そんなふうに、ステージプラン含めて最新型のNINだったのですが、そのなかに過去のステージからの引用もあったのが嬉しかった。日本には持って来れなかったLights In The Skyツアーのステージアートが観られたのです。「Only」でトレントの顔にライヴでエフェクトかけるやつとかね。思えば初来日のステージアートの運搬費用ってトレント側の持ち出しだったんだっけか…なんてことも思い出した。見せたいものは見せたい!中途半端なものは見せない!て姿勢ホント素晴らしいし有難い。バンドのライヴアーカイヴとしても楽しめました。ここらへんフェスならでは。
そしてNINと言えばのPAスタッフ!もともとフジのグリーンはものっそ音いいんですが、いやはや今回もあの豪雨のなかめっさエグかった、音質も音圧も。特に「Reptile」はすごかった…モッシュピットより後方で観ていたのに、雨がバタバタ顔に当たる状況だったのに、それでも音圧で頬がビリッときましたよ。寒さでなく歯も鳴りそうな勢い。それに自然も味方(か?)したか、すっごいいいタイミングで雷鳴が轟くんですよ。「March of the Pigs」で“Now doesn't that make you feel better?”…ゴロゴロピシャーン!観客おおおおお、みたいな(爆笑)。もうこうなると面白い…ステージ上のメンバーには聴こえてたのかなあ。あれはよかったぞ!他では聴けないぞ!絵に描いたような稲光も何度も見ました、その絵になることといったら!
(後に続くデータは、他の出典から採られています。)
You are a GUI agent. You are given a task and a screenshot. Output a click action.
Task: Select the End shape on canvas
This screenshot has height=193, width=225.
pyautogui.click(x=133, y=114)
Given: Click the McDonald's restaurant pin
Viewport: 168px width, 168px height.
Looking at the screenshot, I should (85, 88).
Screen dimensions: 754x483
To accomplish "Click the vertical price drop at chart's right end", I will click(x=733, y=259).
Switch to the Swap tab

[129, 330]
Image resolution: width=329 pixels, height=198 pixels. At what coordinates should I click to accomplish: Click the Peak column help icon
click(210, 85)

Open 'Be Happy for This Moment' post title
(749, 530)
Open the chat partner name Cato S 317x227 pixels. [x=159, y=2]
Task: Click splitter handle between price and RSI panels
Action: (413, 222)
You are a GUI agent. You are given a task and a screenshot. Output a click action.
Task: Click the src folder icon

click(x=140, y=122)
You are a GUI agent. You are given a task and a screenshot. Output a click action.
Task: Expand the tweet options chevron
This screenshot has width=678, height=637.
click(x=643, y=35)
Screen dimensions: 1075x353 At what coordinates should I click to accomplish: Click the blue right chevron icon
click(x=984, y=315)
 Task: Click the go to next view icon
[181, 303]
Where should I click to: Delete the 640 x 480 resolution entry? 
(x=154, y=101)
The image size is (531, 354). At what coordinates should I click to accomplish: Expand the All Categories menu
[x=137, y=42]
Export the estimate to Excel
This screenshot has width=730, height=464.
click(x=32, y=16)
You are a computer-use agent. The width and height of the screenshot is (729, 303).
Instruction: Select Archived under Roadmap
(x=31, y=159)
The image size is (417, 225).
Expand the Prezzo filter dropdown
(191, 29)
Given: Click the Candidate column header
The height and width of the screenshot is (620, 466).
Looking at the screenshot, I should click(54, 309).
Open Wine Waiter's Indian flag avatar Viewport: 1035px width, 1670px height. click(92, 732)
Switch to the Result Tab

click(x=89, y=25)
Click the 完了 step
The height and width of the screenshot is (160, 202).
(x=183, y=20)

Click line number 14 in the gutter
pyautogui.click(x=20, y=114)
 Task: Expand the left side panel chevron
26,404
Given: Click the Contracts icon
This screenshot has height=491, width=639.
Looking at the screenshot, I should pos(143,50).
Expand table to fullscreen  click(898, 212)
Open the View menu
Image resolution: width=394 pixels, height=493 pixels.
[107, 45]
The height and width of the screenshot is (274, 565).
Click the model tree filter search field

“We're back.”とぼそっと言ったトレント格好よかったなー。途中パーカー着たので寒かったんだね…と思いました……ロビンも途中上っ張り着たよね(笑)。やっぱ雨の苗場は寒いよね。オーラスは「Hurt」。そしてここにもアーカイヴ、スクリーンに映し出されたのは蛇の映像…あの映像だ!瞬時に了解した観客から大きなどよめきが起こる。

これね。いやはやこれには鳥肌立ちましたわ…何度目の鳥肌か。蛇以外のところは新しく編集されてたかな。死体等のエグい映像の比率が低くなっていたのはテレビ中継を見越してのことか、それとも二児の父親となったトレントの心境の変化か。最新型であり乍ら普遍性を併せ持つ。ここには確かに時代を、トレント・レズナーの音楽人生を眺望する“劇場”が存在していました。
ライヴが終わるとほぼ同時に雨が止んだ。夢見心地で宿に戻る。温泉入ってさっぱりして、おやつ食べて(やっとありつけた)ぼんやりテレビ観て、部屋の灯りを消す。“I would find a way”の歌声が耳に甦りました。